It is a seamless mesh of form and content. Lucier reads aloud his plan to map the acoustic dimensions of the room in which he is sitting – in this case, the Kraftwerk turbine hall – with a recording of his voice; his words are duly recorded, then played back and re-recorded, and so on, the regenerative loop gradually sucking in the resonance of the room. Speech patterns are fragmented and a disembodied tremble of reverberating sound remains. Lucier’s piece is nearly fifty years old but could have been tailormade for The Long Now, the thirty-hour gig curated by Berno Odo Polzer, Laurens von Oswald and Harry Glass, that closes the annual MaerzMusik festival in Berlin.

The Long Now is an invitation to surrender yourself to sound. The end of one piece dovetails into the beginning of the next, until clock time means very little. Morton Feldman said that his music was about a heightened awareness of scale rather than form: ‘Form is easy: just the division of things into part. But scale is another matter.’ It could be The Long Now’s motto. Electronic music, with its capacity to sustain drones and loops, and morph stratified layers of sound indefinitely, can induce trance-like states of altered perception – especially in a place like Kraftwerk Berlin.

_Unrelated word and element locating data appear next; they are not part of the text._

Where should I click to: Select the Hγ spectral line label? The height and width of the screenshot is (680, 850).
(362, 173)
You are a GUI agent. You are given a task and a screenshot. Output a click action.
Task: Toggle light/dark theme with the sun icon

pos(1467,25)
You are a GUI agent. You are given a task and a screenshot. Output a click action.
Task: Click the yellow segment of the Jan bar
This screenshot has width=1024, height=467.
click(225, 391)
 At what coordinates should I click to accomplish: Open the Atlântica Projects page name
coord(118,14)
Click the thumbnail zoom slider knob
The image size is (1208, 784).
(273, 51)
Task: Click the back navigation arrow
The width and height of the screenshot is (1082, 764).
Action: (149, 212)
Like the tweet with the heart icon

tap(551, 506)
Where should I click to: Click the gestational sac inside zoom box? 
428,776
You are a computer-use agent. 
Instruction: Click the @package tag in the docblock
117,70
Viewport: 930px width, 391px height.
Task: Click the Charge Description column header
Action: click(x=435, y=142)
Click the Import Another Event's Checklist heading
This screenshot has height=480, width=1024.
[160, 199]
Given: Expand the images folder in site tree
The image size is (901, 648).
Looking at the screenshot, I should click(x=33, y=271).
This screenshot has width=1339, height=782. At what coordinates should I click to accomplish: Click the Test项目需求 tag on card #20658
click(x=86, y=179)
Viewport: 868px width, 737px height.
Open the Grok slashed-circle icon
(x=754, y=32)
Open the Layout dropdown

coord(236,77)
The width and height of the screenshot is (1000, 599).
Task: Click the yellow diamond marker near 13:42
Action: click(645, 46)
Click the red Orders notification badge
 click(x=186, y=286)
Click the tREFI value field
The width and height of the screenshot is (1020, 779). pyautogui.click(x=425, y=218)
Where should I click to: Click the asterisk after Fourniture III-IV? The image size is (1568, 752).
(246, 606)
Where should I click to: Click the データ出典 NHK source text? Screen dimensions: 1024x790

Charles Ives, Edgard Varèse and Karlheinz Stockhausen all voiced doubts about the sustainability of concert halls: their radical concepts about dispersing sound through space demanded radical thinking about where that music should be performed. Walk along Köpenicker Strasse for a few blocks, and the decommissioned power station appears like an otherworldly monolith that has been dropped from the sky. Inside, a giant staircase leads, via a network of mezzanine levels, to the main turbine hall. Food is available and the canvas beds are just comfortable enough; but waking up in this alien environment, your slumber disturbed in the dead of night by a wash of electronic sound, is displacing. Your mind plays tricks. It would be easy to lose yourself, you think, to follow a staircase to the top of the building where the abyss below would stare back.

With home comforts stripped away, sound becomes the sole focus of your attention, a way of orienting yourself. The rolling ribbons of arpeggios that Kara-Lis Coverdale teased out of her electronic rig were a balm, a sonic cushion to make up for the lack of pillows on the camp beds. But sound also cut through at a deeper level, directly connecting your senses to the space.

On the Sunday, Lucier’s Vespers plotted the building’s internal dimensions. Musicians moved through the space with gizmos called Sondols, echo-location devices that build an aural picture of rooms and enclosures by bouncing stuttering rhythmic clicks against solid surfaces. After fourteen hours of zoning into sound, I found that my ears were clearly measuring distance by perceiving microscopic differentiations of click – the most distant clicks forming a horizon that framed the manic rhythmic chatter near me.

A two-hour composition by Catherine Christer Hennix, For Brass and Computer, used more intricate divisions of the scale than are customary in Western music as ingredients to build a crescendo, notes passing discreetly between four brass players against a resonant hum from a computer. Bass notes thundered out of speakers the size of tractors. The turbine hall throbbed and shook, reconnecting the space with the ghosts of its industrial past.